Work instructions →
All lines from the one containing "Where should I" down to the one containing "The width and", both ends included, are to be given again exactly; omit the rest of the listing below.
━━━ Data records
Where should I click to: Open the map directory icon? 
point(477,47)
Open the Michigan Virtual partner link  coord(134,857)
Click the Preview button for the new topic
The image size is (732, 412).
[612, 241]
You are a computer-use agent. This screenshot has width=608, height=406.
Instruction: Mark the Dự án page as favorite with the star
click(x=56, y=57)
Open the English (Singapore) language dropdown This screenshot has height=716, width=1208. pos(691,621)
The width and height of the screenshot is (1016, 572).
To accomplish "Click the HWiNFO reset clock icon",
━━━━━━
━━━ Data records
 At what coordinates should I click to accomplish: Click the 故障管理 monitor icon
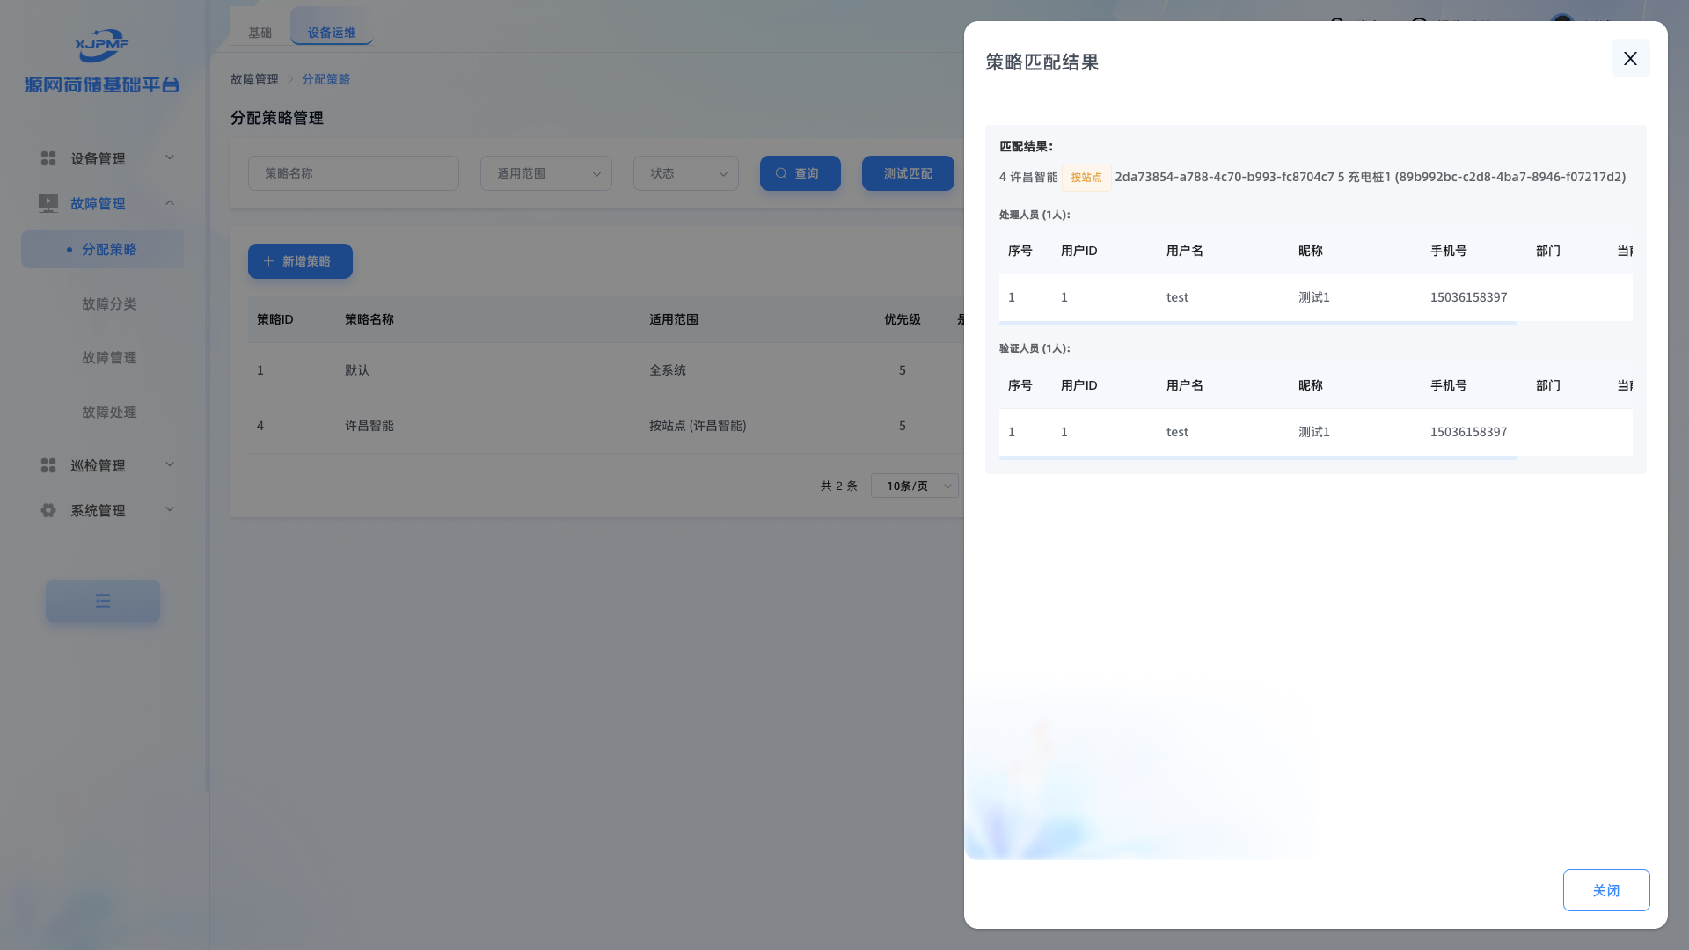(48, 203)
━━━━━━
Completed exercise →
Where should I click to: Open the map directory icon? 
point(477,47)
Open the Michigan Virtual partner link  coord(134,857)
Click the Preview button for the new topic
The image size is (732, 412).
[612, 241]
You are a computer-use agent. This screenshot has width=608, height=406.
Instruction: Mark the Dự án page as favorite with the star
click(x=56, y=57)
Open the English (Singapore) language dropdown This screenshot has height=716, width=1208. pos(691,621)
The width and height of the screenshot is (1016, 572).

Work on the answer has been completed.